| By Bishop Earl Boyea

God’s love is the greatest gift of Christmas

We prepare to celebrate the birthday of Jesus. But this is more than just a birthday! We are really celebrating an incredible truth about God. We have been given the gift of knowing God. Now God, perhaps, could have let us know all this by some kind of spiritual vision into each of our hearts and minds, or, perhaps, by some prophet speaking words which came to him from God. Yet, these methods had been used already and were not enough. Instead, God chose to become manifest in our flesh. God chose to use matter, our material reality, in order to show forth the divine.

He did not just use tablets of stone or rock altars or burning bushes. No, this time, God sent his son, Jesus, to tell us all we need to know about God. Most of what we now know about God could not be known except by this coming of Jesus in the flesh.

First of all, we now know that God is a communion of persons. God is not an isolated being who knows nothing of relationships. In fact, now we know that God is love and love is relationship – that loving relationship of Father, Son and Holy Spirit. This now becomes for us the real model of what our relationships should be. As in the Trinity, our relationships should be between equals even when we are different; they should involve the gift of our self to the other, not the use of the other. We would not know any of this about God if Jesus had not come to tell us and show us this truth. Instead, now we know what real love is.

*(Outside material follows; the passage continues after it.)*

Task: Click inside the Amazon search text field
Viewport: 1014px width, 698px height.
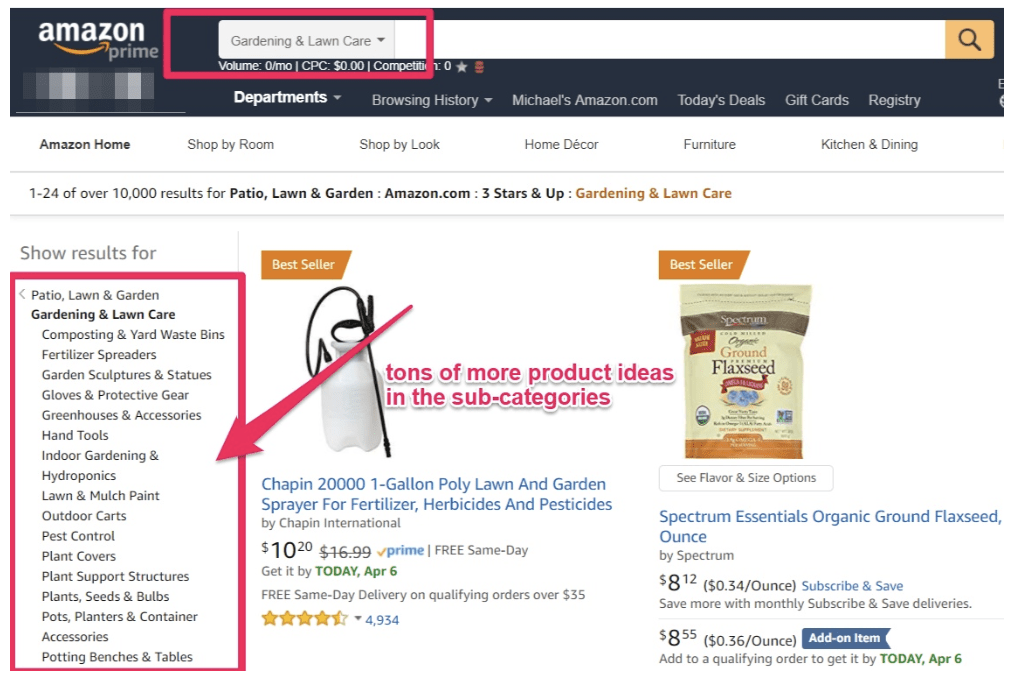Action: (669, 39)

Second, we now know that God loves us. Sure we may know that God wants us to behave in certain ways and to give glory and honor. But because God became one of us so as to die for us and thus save us from our sinfulness, we now know how much God loves us. This is not just the love of Jesus for us, since he was the one who died for us. This is also the love the Father for us, since he willed his own Son to die for us sinners, unworthy as we are. What human parent would will that for a child? Without Jesus, we might think that God is a powerful taskmaster who just expects us to obey or be destroyed. Instead, we now know that the love in the Trinity is also a love meant for us.

Third, we now know that God does not just love our souls, but loves all that we are. Our bodies and this material world are not things to be discarded, to be ignored or to be abused. Rather, they really are all temples, housing God’s creative power and God’s redeeming love. God sent his Son in our flesh demonstrating that God loves all that we are, wishes to redeem all that we are, and so bring all that we are into his divine love. Without Jesus, we might think that we must escape our bodies and this world or, at the other extreme, that we can do whatever we want with our bodies since they don’t matter. Instead, we now know that we are body and soul and thus valued and treasured by God.

Finally, we now know that God does not want us just as individuals, but as the body of his son, Jesus. Just as God is not an isolated individual, neither are we meant to be isolated individuals. We are meant to be one with God and one with each other. That is why Jesus established the Church to be his body – so that we might worship God together, that we might grow in holiness together, that we might love and serve one another together, and that we might help bring salvation to the entire world together. Without Jesus, we might think that it is only about God and me. Instead we know that God is a ‘we’ and that God intends us to be a ‘we’ as well.

Now, if we do not believe that Jesus is God, then all this knowledge is in vain. But if we believe that Jesus is God, that he came in the flesh more than 2,000 years ago, and that he died for our salvation, then everything must be different about us and the way we live our lives.

A Blessed Advent and Christmas to you all.


Bishop Earl Boyea is the fifth bishop of the Catholic Diocese of Lansing.